Descriptive Statistics - Shape of the Distribution; Normality

An important aspect of the description of a variable is the shape of its distribution, which tells you the frequency of values from different ranges of the variable. Typically, a researcher is interested in how well the distribution can be approximated by the normal distribution (see also Elementary concepts). Simple descriptive statistics can provide some information relevant to this issue. For example, if the skewness (which measures the deviation of the distribution from symmetry) is clearly different from 0, then that distribution is asymmetrical, while normal distributions are perfectly symmetrical. If the kurtosis (which measures peakedness of the distribution) is clearly different from 0, then the distribution is either flatter or more peaked than normal; the kurtosis of the normal distribution is 0.

More precise information can be obtained by performing one  of the tests of normality to determine the probability that the sample came from a normally distributed population of observations (e.g., the so-called Kolmogorov-Smirnov test, or the Shapiro-Wilk W test). However, none of these tests can entirely substitute for a visual examination of the data using a histogram (i.e., a graph that shows the frequency distribution of a variable). To easily generate a histogram from a spreadsheet, right-click on a cell within the desired variable and select Histogram from the Graphs of Input Data shortcut menu.

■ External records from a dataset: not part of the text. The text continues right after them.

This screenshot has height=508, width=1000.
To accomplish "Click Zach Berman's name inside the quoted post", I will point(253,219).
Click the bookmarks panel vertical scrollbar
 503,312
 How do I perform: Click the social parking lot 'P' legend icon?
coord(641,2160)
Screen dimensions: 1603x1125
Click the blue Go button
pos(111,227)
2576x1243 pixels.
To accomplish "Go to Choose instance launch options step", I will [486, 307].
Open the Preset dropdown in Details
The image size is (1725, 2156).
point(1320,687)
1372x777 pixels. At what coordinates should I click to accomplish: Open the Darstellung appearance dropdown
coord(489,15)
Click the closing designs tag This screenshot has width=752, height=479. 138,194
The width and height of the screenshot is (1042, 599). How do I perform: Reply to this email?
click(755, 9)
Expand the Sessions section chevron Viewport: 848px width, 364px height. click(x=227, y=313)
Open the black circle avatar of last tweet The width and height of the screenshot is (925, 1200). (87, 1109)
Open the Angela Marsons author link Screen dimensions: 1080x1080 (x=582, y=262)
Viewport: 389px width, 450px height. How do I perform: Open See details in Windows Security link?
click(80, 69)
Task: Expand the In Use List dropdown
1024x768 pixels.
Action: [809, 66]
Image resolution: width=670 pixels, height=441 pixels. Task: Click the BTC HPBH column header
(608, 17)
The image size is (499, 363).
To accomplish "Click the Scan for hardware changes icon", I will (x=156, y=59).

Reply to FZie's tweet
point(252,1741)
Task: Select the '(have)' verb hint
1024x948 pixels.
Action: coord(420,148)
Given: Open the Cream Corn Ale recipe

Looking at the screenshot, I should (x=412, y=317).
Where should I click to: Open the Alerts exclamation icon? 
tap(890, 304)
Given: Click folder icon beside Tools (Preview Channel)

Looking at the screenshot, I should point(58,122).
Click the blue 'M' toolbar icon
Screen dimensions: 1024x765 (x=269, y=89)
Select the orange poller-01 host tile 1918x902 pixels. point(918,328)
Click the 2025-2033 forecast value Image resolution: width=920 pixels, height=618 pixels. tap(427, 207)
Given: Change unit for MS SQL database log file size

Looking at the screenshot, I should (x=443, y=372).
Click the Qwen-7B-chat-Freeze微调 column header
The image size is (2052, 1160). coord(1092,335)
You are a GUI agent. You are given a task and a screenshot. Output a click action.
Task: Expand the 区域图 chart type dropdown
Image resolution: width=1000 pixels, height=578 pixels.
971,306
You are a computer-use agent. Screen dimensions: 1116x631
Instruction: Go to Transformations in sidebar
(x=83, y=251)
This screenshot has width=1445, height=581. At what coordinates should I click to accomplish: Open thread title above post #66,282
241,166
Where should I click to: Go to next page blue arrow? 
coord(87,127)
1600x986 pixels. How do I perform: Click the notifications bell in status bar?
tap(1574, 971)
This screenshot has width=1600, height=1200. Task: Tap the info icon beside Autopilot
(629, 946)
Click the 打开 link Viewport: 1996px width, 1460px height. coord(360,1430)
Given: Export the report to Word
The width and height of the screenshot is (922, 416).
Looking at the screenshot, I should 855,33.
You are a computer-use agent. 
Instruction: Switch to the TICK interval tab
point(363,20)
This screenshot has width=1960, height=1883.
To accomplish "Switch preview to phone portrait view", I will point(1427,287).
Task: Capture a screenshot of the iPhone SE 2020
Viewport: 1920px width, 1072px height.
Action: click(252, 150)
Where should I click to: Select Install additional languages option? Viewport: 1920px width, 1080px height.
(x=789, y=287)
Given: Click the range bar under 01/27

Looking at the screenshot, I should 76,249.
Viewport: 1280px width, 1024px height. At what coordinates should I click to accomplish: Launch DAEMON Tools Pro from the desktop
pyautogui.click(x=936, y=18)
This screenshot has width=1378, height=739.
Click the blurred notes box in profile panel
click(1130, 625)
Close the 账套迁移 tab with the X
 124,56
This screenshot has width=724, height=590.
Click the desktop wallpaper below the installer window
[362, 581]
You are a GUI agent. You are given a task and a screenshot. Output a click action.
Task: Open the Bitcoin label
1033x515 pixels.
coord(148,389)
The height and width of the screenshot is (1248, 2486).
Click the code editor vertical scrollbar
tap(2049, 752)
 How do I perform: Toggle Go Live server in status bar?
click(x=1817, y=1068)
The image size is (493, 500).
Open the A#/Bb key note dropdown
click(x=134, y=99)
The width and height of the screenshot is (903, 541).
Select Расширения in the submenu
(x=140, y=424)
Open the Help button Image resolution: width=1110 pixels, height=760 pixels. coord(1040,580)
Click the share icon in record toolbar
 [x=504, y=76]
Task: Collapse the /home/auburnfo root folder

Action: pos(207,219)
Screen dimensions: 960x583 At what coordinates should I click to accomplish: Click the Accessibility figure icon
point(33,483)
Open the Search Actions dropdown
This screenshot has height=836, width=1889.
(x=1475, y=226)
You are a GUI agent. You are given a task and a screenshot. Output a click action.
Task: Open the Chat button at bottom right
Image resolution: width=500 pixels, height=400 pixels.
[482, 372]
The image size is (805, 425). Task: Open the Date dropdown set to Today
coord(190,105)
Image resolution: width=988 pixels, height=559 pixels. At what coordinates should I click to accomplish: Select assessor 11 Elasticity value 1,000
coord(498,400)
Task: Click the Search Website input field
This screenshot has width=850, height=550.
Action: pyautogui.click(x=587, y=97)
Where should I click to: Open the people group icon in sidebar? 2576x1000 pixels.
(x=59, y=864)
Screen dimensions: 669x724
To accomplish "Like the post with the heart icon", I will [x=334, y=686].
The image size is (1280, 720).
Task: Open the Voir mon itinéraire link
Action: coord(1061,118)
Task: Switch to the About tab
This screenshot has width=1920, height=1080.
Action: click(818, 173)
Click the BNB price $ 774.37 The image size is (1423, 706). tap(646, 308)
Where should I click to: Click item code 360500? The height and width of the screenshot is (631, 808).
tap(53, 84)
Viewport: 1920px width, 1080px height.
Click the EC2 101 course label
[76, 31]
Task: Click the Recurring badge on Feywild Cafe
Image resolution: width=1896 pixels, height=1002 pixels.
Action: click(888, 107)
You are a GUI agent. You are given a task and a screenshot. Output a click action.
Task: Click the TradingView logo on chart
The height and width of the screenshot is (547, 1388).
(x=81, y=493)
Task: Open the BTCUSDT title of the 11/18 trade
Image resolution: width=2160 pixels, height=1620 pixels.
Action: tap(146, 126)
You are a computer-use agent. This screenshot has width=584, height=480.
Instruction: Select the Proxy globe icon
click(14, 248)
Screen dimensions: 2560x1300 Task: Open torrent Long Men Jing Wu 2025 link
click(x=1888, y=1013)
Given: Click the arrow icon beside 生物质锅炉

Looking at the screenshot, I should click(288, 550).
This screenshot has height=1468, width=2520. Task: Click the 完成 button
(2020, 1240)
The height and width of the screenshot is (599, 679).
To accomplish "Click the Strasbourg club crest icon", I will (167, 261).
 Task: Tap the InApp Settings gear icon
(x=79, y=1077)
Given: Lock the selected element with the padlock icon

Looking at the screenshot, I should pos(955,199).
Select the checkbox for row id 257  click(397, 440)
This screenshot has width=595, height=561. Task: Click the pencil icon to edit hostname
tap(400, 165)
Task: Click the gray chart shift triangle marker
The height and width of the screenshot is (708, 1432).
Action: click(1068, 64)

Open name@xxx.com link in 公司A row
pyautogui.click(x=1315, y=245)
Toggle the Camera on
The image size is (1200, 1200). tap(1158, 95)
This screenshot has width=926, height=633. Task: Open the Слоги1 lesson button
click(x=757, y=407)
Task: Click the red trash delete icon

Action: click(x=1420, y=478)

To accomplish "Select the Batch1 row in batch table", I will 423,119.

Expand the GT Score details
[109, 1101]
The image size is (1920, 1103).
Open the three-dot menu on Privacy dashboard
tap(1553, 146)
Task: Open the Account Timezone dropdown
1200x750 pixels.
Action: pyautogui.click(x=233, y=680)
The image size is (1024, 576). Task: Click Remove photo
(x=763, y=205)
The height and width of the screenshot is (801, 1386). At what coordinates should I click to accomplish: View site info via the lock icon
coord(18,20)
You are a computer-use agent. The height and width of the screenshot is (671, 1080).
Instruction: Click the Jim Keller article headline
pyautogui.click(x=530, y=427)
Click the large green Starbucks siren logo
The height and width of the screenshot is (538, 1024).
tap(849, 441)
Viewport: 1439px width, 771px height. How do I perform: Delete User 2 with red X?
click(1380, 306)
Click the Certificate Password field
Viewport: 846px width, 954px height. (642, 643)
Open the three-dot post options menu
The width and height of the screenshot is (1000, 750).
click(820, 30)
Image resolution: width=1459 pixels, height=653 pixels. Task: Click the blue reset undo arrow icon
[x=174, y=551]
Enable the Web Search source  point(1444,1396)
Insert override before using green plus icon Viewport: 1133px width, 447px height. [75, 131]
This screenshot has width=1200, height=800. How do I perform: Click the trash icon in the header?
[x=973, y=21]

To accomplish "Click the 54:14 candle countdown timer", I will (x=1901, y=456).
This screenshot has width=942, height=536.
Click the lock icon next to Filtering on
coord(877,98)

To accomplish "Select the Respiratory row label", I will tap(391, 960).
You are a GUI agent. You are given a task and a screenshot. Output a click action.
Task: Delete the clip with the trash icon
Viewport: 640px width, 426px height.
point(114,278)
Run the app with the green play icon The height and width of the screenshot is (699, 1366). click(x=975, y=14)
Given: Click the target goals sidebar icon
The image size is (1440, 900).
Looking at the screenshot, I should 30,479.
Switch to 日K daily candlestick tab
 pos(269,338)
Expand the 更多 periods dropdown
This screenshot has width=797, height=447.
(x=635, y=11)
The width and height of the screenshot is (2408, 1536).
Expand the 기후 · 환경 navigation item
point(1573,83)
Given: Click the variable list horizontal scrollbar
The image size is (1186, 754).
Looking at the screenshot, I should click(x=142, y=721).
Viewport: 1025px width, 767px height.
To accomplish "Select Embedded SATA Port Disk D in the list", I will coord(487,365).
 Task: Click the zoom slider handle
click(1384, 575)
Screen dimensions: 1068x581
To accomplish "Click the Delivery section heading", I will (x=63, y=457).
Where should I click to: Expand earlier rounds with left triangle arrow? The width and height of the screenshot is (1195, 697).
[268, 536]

The graph enables you to evaluate the normality of the empirical distribution because it also shows the normal curve superimposed over the histogram. It also allows you to examine various aspects of the distribution qualitatively. For example, the distribution could be bimodal (have 2 peaks). This might suggest that the sample is not homogeneous but possibly its elements came from two different populations, each more or less normally distributed. In such cases, in order to understand the nature of the variable in question, you should look for a way to quantitatively identify the two sub-samples.